I need to learn statistics

posted
29-Jun-10, 17:31
edited about 9 seconds later
Avatar for DrJeckyll
posted about 9 years ago
Hello wonderful people of this forum!

I am fairly new to the forum and I am very glad I found it! It feels good to know there are people out going through the same difficulties.
My background is totally irrelevant, and through the master I only managed to get a very basic idea about statistics. I feel that I 've learn to do some basic stuff in Excel but I have no deeper understanding.
My university offers some basic courses. I plan to attend them but I understand that it takes a lot of personal effort too. I 've never hidden my weakness from my supervisors. They suggested that I should get some training on that too.
I want to start doing some preliminary studying by myself. Problem is I don't know where to begin from. During my PhD I will need to analyse amazing quantities of data, both numerical and responses from questionnaires. Every time I go through papers and I read something complicated I didn't even know it existed, I feel totally ignorant and inadequate!
Can anyone suggest where I start from? Any software worth learning? I would appreciate any information on online training or whatever you found useful yourself.

Thanks in advance!
posted
29-Jun-10, 18:35
by peljam
Avatar for peljam
posted about 9 years ago
======= Date Modified 30 Jun 2010 01:50:22 =======
Don't worry. I think stats is pretty overwhelming for most of us :) It definately takes a lot of effort, or did for me, but once you get the knack the sense of achievement is amazing.

Do you know what programs you'll be using? Or which ones the department has access to? If you're in the social sciences then I imagine you'll be using SPSS (Statistical Package for Social Sciences). There are a lot of online tutorials that are pretty good but you'll probably need to work through them step by step. SPSS can take some getting used to but it has a lot of features that can be very useful - it's just a matter of finding them.

There are a few books I've used that have helped. Two of them are psychology based so I don't know how much use they'll be. 'Research Methods and Statistics in Psychology - Hugh Coolican' and 'An Introduction to Statistics in Psychology' - Howitt and Cramer. There's a third that I've used for advanced stats and is more theorectical but I've left my copy in the lab and I can't remember it's name.

This link might be helpful too:
http://www.spsstools.net/spss.htm

posted
30-Jun-10, 00:33
edited about 2 seconds later
Avatar for Walminskipeasucker
posted about 9 years ago
Andy Field's Statistics For SPSS is a great introduction, both in terms of teaching you the fundamentals of statitics and how to apply it to a very popular statistics package.
posted
30-Jun-10, 00:44
edited about 2 seconds later
by Goodboy
Avatar for Goodboy
posted about 9 years ago
I think it depends on what level of expertise you want to achieve. Try Wikipedia if you want to become an expert at a later stage. There are also good links at the bottom of most statistical estimation theories etc..

┄┄┄┄┄┄

▶ **Your tasks**:
(a) Can you condense the paragraph in the forum thread on learning statistics that begins "Do you know what programs you'll be using?" into a short bulleted list of its main points?
(b) Could you carry the forum thread on learning statistics forward past its last post?
What comes next is separate material, unrelated to the forum thread on learning statistics.

▶ **Provided material**:
┄┄┄┄┄┄

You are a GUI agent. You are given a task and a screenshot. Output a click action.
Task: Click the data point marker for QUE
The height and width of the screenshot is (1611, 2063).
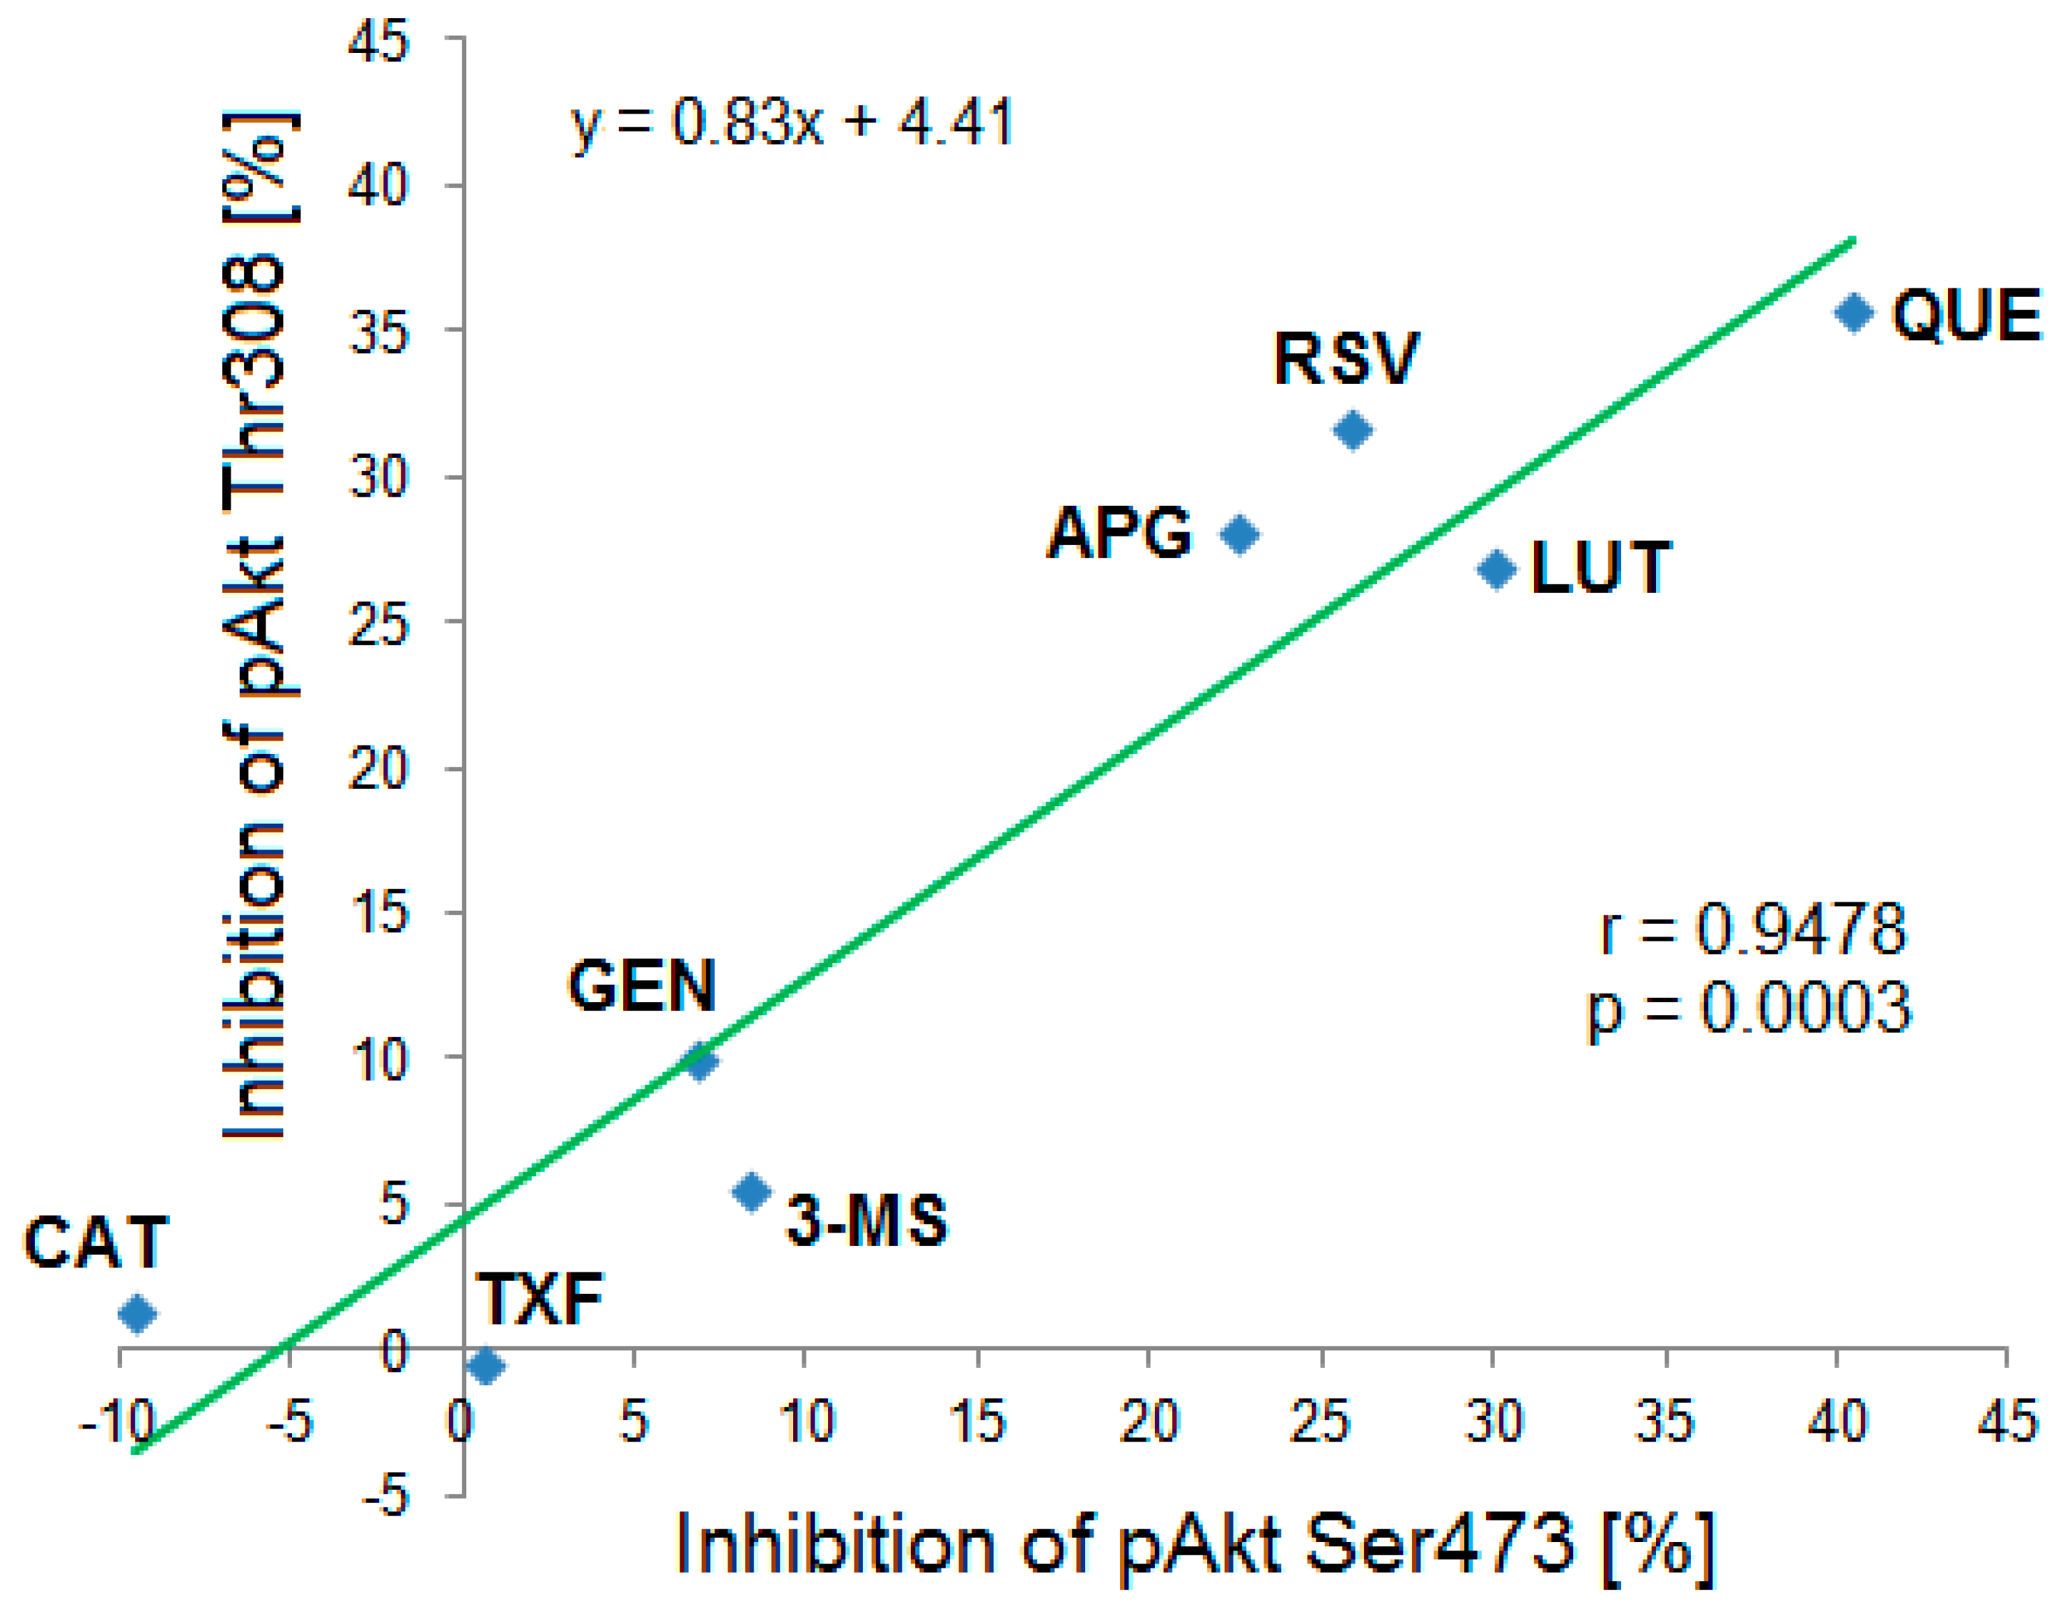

┄┄┄┄┄┄

▶ **Answers for the exercise**:
(a)
- Which programs will you use, or which does the department have access to?
- In the social sciences, SPSS (Statistical Package for Social Sciences) is the likely choice.
- Many good online tutorials exist, but they probably need to be worked through step by step.
- SPSS takes some getting used to but has many useful features. The trick is finding them.

(b)
At package level like SPSS(which I never used) I assume you will gain expertise at the user interface level, like how to enter the data and what estimate you are interested in etc..Again, I am not SPSS expert so my knowledge at that package level is limited..
posted
30-Jun-10, 08:17
edited about 12 seconds later
by Ogriv
Avatar for Ogriv
posted about 9 years ago
I would second the recommendation for Andy Field's book. Also, Statistics Without Maths For Psychology by Dancey and Reidy is good. It is aimed at psychologists but does teach the basic concepts very well.
posted
30-Jun-10, 10:42
Avatar for DrJeckyll
posted about 9 years ago
Thanks everybody for the replies! :-)

I am not in psychology, I am in a Science PhD. I ve read about SPSS in previous threads. Why is SPSS so popular? ( I am not a smartarse, honestly wondering). I found this list on wiki

http://en.wikipedia.org/wiki/Comparison_of_statistical_packages

but I kind of feel like someone trying to learn Autocad without knowing how to draw.

Wish I could tell more about my research but it would give my anonymity away! It could help you to give me more accurate advices.
posted
30-Jun-10, 10:45
edited about 4 seconds later
Avatar for BilboBaggins
posted about 9 years ago
I'd recommend that you email your to-be supervisor and seek their advice on relevant packages etc. Otherwise you might spend time learning something else, but end up not using it at all.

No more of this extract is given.